Через месяц, когда по какому-то пустячному поводу Канавные с Окраинными столкнулись носы к носам и начали задираться и когда замелькали в воздухе комья окаменелой земли, я, не знаю уж, ободренный ли динамикой развития прошлой стычки, или алкающий мученичества, но только вышел прямо перед строем. Комьев было пущено очень мало, и все были безобидные, кроме моего. Тот, который попал мне в лицо, по-видимому, был с камнем внутри и разнес мне всю губу. Я помчался домой с воем, и мама пинцетом вытаскивала землю из раны у меня во рту. С тех пор у меня осталось затвердение во рту, на уровне правого нижнего клыка, и когда я трогаю туда языком, чувствую шероховатость, содрогание.
Эта шероховатость не отпускает мне грехи, потому что ниспослана за глупость, а не за храбрость. Я тычу туда языком, и что? И пишу все это. Но графоманство – не способ реабилитации.
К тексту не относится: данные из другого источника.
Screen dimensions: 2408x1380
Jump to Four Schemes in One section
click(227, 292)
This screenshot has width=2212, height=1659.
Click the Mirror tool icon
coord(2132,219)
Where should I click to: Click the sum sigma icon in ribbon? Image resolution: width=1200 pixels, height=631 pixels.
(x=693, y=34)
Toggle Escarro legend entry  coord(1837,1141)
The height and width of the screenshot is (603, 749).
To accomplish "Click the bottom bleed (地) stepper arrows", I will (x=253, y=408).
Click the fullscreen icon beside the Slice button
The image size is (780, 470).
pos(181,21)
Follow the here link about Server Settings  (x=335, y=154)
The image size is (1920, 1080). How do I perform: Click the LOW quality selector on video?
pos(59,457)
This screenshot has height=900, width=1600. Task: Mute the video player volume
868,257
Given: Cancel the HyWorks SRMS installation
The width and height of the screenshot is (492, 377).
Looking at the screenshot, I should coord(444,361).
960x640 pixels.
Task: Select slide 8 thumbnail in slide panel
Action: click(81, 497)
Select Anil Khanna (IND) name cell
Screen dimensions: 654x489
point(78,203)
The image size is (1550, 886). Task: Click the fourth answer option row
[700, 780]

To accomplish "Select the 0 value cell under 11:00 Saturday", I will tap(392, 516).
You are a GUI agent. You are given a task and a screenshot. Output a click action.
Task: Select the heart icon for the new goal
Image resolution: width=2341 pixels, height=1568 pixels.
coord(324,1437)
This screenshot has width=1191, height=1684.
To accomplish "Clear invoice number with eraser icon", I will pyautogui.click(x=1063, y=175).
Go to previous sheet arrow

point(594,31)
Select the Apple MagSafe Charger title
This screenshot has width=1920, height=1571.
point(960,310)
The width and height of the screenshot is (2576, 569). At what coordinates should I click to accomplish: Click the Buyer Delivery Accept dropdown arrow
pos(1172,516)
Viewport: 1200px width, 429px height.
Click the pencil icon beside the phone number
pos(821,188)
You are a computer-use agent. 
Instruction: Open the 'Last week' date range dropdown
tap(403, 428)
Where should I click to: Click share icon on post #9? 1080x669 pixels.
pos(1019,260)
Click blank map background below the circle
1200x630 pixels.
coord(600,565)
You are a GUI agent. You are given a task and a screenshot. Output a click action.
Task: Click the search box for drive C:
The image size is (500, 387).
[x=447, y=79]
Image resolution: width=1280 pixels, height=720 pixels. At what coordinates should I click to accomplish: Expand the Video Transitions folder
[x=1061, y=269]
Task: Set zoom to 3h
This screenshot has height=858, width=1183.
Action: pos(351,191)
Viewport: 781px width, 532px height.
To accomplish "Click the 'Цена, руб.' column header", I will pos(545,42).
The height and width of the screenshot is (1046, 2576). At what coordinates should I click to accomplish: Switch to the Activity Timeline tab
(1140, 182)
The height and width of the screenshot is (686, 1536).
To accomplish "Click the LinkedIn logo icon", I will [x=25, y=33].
После памятной ретирады в день демонстрации я не виделся с Бельбо около года. Я влюбился в Ампаро и не бывал более у Пилада, вернее, те несколько раз, когда я заходил с Ампаро к Пиладу, Бельбо там не было. Ампаро туда ходить не любила. Ее политический и моральный кодекс, несокрушимый как ее краса и почти что как ее гордыня, утверждал, что «Пилад» есть оплот демократического дендизма, а демократический дендизм в ее глазах выступал одной из скрытых, значит, и самых коварных, личин капиталистической идеологии. Весь тот год был дико прогрессивный, очень серьезный, страшно милый. Я даже находил время что-то делать для диплома.
Однажды я столкнулся нос к носу с Бельбо на набережной канала возле «Гарамона». – Вот это да, – весело начал он. – Любезнейший из тамплиеров! Мне как раз подарили один дистиллят незапамятной выдержки. И еще мне даны природой: картонные стаканчики, свободный вечер.
– Прекрасная зевгма, – оценил я.
– Прекрасный бурбон, залитый в бутылку, полагаю, еще до бостонского чаепития.
Не успели мы пригубить нектар, как Гудрун оповестила нас, что дожидается посетитель. Бельбо хлопнул себя по лбу.
– Совсем позабыл об этом типе, но, – заметил он с улыбкой, – это как раз ваш случай. Господин пришел по поводу книги, вы не поверите, о тамплиерах. Я его ликвидирую в две минуты, но вы должны подавать мне скальпели.
Точно подмечено. Это был именно мой случай. Я и заметить не успел, как оказался в ловушке.